It is true that compared with the requirements of Section 29, Section 218, part 1 may be interpreted as not providing any further benefits to the citizens suffering from governmental measures. Section 218 speaks about the dangers to national and public safety, to national economic security, and of public calamity. Section 29 speaks about the necessity to restrict the rights by enacting a law, about a purpose of the law being stated in the constitution, about the necessity of the restriction itself, about the inviolability of the essential substances of the rights, about the general application of the law and not being restricted to any particular person or group of persons, and finally about the necessity of a reference to the constitutional provision authorising the restriction. All these elements of Section 29 can be raised by the complainants as a defence against emergencies decrees. Moreover, the requirement of the necessity of the restriction itself can be compared with the requirements of section 218, part 1. It seems that in order to prove that the restriction was necessary the government somehow should appeal to the reasons of maintaining national and public safety, or national economic security, or averting public calamity. If the requirement of necessity is identical with the requirements set up in Section 218, part 1, then there is little reason why the Court should bother itself with denying its duty to inquire into the legality of the decrees under Section 218, part 1.
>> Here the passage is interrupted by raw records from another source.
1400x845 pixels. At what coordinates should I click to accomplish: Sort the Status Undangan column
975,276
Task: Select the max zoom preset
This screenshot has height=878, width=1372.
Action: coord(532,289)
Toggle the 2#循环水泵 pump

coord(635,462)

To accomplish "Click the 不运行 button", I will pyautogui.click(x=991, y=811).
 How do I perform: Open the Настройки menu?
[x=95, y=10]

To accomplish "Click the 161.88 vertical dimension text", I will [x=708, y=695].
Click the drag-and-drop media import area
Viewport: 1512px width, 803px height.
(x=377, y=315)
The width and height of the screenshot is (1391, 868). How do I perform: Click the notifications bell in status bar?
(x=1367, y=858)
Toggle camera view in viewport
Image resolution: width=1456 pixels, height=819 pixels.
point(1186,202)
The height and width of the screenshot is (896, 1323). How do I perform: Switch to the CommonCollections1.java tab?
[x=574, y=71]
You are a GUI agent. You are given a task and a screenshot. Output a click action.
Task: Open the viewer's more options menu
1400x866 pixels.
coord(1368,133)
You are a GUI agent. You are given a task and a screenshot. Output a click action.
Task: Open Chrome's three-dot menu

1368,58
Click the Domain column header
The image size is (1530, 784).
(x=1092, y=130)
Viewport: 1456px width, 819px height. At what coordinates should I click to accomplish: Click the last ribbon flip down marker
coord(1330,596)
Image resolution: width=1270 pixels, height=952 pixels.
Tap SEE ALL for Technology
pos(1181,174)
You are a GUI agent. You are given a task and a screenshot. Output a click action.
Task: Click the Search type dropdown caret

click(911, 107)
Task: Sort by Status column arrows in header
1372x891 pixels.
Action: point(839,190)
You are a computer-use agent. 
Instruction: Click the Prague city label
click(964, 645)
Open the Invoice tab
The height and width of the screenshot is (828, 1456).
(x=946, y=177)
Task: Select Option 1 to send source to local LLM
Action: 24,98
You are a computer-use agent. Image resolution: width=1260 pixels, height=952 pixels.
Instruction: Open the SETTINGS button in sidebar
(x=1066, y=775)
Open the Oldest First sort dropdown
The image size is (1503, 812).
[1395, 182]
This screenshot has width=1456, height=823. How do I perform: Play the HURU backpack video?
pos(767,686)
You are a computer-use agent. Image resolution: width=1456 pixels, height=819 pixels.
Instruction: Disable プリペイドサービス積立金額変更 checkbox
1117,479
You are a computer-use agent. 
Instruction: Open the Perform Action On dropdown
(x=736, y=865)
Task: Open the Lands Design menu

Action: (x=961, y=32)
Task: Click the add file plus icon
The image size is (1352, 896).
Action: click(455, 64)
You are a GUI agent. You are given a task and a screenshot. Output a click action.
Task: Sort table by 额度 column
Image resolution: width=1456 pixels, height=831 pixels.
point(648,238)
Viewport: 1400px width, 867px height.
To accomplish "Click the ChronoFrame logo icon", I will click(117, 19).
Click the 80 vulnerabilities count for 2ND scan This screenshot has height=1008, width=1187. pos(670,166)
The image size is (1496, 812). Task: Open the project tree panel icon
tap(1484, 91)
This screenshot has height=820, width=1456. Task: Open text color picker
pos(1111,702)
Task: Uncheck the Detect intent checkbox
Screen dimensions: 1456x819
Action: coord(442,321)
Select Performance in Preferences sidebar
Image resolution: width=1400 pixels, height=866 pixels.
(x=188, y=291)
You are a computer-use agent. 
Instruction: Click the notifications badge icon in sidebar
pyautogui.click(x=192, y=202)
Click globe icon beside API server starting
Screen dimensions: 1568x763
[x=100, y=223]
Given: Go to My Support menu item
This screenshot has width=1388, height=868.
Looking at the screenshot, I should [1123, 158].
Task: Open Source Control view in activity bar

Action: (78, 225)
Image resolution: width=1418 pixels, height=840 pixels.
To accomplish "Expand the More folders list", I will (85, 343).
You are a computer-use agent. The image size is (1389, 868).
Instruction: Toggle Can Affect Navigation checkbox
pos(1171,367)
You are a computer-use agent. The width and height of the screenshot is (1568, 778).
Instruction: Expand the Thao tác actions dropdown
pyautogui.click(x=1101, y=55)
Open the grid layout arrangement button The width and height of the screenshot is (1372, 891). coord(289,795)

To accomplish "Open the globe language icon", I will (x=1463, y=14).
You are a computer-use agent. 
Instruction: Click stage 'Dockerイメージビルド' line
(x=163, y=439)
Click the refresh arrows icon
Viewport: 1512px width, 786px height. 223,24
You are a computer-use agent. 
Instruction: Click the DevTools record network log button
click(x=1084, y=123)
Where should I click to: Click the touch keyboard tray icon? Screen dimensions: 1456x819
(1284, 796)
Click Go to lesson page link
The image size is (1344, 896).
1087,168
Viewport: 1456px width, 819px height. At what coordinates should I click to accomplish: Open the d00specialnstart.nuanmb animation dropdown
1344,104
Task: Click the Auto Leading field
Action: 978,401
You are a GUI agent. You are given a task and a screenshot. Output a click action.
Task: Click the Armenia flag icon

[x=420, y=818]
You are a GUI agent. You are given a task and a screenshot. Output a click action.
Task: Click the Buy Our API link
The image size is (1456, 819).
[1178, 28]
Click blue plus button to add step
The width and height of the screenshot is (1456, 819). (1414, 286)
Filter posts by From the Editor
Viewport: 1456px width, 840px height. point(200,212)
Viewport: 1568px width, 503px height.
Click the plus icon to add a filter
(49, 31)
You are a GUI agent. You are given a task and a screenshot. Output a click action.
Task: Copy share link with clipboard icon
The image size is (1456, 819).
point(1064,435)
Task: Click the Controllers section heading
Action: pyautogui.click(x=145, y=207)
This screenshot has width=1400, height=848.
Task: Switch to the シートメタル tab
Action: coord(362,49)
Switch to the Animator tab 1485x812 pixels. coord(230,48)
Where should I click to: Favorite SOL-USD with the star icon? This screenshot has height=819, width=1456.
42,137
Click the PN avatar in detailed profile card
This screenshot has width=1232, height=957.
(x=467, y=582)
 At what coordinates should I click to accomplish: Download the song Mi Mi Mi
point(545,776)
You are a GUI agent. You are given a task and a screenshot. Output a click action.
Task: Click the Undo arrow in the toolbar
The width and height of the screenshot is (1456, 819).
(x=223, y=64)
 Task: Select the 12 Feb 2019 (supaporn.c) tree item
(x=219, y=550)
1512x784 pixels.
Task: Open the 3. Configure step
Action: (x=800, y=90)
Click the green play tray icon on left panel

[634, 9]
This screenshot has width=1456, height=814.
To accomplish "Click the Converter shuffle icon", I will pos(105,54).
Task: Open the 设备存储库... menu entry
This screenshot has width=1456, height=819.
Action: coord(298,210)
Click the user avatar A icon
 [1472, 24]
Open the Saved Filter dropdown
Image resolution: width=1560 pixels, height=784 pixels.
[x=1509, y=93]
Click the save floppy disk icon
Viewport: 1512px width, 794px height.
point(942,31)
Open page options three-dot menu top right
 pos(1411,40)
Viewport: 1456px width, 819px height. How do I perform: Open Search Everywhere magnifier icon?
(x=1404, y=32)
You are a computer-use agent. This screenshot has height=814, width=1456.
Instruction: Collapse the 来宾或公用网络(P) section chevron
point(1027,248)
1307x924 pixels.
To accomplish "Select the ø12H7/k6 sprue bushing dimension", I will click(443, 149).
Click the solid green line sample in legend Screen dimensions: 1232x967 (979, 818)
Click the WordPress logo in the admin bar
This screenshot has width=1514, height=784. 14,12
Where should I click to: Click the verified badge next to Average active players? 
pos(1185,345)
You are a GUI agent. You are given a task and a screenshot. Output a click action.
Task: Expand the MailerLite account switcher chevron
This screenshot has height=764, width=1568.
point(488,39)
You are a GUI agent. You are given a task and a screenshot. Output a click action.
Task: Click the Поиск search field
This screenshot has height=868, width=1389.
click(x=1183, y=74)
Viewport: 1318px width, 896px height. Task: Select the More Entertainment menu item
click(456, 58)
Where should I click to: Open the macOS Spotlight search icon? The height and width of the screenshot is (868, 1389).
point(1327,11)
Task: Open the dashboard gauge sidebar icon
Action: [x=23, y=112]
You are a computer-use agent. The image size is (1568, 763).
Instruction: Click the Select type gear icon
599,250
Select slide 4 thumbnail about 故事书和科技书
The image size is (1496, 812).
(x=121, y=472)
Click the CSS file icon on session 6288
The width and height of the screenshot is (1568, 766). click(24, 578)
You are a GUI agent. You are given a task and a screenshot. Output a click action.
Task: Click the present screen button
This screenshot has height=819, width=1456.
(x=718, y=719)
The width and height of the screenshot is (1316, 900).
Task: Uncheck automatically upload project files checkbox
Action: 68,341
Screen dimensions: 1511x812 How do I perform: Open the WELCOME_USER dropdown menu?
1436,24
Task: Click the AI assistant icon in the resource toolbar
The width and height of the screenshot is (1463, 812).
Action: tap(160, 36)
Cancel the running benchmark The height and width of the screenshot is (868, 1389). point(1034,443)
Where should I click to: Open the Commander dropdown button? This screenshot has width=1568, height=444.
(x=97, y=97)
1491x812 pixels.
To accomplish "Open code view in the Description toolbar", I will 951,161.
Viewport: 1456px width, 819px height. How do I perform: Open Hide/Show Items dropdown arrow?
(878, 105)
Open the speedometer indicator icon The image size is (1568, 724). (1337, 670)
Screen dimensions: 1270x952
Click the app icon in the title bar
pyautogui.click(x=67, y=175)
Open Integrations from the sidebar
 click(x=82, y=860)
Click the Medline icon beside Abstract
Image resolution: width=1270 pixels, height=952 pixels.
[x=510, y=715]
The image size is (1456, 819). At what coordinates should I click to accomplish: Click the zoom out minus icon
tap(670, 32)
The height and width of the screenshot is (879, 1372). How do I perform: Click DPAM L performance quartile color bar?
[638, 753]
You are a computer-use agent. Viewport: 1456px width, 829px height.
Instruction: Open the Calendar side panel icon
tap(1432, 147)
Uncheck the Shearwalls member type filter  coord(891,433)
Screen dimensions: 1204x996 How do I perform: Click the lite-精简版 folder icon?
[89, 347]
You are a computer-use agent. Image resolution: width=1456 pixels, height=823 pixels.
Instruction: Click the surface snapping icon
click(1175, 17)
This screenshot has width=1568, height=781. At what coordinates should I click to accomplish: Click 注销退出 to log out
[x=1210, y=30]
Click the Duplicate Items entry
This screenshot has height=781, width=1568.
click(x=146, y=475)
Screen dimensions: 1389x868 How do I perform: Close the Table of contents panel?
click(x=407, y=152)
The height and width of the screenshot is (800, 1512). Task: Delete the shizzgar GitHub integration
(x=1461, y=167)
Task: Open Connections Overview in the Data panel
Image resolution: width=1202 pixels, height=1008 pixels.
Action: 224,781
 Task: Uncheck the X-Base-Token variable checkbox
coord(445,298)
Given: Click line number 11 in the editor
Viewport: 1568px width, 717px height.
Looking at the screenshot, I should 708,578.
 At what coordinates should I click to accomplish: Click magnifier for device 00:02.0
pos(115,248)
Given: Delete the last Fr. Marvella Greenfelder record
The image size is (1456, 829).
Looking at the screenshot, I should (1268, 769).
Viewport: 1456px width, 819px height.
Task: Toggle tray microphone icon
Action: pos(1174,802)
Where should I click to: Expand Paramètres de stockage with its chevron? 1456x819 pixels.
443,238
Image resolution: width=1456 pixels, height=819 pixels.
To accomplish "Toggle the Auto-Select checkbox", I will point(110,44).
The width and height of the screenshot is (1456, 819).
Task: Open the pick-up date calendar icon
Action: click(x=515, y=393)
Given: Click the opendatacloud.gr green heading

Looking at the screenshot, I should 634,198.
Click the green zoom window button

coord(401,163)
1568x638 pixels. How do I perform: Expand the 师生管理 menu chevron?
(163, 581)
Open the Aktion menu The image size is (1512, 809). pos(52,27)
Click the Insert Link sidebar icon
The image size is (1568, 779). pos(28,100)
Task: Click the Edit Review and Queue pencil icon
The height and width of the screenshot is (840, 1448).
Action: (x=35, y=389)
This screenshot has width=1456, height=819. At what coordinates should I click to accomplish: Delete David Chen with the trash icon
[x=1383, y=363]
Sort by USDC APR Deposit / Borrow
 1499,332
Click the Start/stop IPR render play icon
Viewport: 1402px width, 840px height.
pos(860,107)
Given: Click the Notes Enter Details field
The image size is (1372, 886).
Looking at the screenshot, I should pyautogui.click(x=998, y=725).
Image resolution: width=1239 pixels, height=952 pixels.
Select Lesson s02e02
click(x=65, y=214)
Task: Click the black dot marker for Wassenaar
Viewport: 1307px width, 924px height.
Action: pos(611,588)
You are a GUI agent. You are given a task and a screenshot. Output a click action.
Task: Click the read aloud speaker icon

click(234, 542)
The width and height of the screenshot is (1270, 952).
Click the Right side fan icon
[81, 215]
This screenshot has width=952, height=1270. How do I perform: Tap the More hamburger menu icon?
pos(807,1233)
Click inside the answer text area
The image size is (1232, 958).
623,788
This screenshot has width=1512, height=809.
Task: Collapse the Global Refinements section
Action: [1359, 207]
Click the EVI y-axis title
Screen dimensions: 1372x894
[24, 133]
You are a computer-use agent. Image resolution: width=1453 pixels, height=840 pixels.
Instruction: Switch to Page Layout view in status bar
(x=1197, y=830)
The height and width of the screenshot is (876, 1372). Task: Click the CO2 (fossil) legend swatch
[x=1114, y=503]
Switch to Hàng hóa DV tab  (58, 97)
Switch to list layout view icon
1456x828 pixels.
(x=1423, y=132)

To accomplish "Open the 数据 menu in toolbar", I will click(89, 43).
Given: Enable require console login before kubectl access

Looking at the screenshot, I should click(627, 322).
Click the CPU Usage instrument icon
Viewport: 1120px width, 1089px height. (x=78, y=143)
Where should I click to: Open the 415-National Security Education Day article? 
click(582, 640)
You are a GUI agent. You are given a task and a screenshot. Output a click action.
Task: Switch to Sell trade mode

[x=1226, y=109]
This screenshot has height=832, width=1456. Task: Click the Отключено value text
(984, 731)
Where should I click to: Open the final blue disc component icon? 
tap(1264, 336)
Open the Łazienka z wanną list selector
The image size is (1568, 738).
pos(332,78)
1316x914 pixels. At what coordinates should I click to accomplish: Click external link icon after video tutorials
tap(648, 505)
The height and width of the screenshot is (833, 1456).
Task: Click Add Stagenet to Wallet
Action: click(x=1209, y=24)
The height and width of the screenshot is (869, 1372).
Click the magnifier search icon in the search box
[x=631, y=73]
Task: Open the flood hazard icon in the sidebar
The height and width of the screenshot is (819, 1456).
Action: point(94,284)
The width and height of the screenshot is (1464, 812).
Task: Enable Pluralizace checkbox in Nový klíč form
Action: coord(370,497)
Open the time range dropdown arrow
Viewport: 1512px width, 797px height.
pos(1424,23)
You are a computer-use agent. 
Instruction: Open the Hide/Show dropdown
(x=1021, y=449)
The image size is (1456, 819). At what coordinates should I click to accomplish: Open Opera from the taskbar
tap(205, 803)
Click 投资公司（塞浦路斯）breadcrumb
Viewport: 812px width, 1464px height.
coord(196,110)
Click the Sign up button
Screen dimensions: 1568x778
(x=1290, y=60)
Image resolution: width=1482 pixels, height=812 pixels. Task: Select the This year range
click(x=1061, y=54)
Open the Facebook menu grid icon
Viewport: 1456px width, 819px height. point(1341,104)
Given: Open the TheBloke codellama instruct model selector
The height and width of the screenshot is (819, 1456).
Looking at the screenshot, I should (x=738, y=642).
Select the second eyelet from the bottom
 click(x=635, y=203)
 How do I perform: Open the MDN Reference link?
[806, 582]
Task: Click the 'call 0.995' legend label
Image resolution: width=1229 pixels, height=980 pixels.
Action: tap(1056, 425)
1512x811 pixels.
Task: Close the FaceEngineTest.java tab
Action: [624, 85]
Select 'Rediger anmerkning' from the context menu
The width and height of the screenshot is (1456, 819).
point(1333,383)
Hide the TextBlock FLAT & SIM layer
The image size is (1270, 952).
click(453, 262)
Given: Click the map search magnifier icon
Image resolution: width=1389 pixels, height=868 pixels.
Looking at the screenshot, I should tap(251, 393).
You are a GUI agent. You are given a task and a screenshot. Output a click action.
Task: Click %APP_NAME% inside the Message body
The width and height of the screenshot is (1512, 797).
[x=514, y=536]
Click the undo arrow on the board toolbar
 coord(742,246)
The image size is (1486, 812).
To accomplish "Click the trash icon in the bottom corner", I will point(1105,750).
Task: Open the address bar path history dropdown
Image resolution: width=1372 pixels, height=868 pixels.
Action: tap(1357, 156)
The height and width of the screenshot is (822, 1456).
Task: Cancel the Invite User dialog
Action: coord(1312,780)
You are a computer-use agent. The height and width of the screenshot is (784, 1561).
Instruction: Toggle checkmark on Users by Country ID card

It appears, however, that the requirements of Section 218 are stricter than the requirements of Section 29. The requirements of Section 218 limit the types of necessities, which the government can use to justify the measures under emergency decrees. There is even a stronger reason for the Court’s refusal to examine the applicability of section 218 to the case. This section, if to be applied calls on judges to evaluate the governmental policy and the strength of its reasons. Section 29 can be applied in the same way, but may be not. Section 29 is more general in its content. It is necessary to emphasize once again that the provision of Section 218 are still more specific (despite its broad language concerning maintaining national and public safety, or national economic security, or averting public calamity), than the requirement of necessity laid down in Section 29. It is true that if there is a will of judges the Court can use the requirement of necessity in Section 29 to strike down any measure of the government as unnecessary. It appears from the case under consideration, however, that if judges of the Court are unwilling to take the role of examiners of the necessity of governmental actions within Section 218, it will be more difficult to do within Section 29 whose content is much less specific.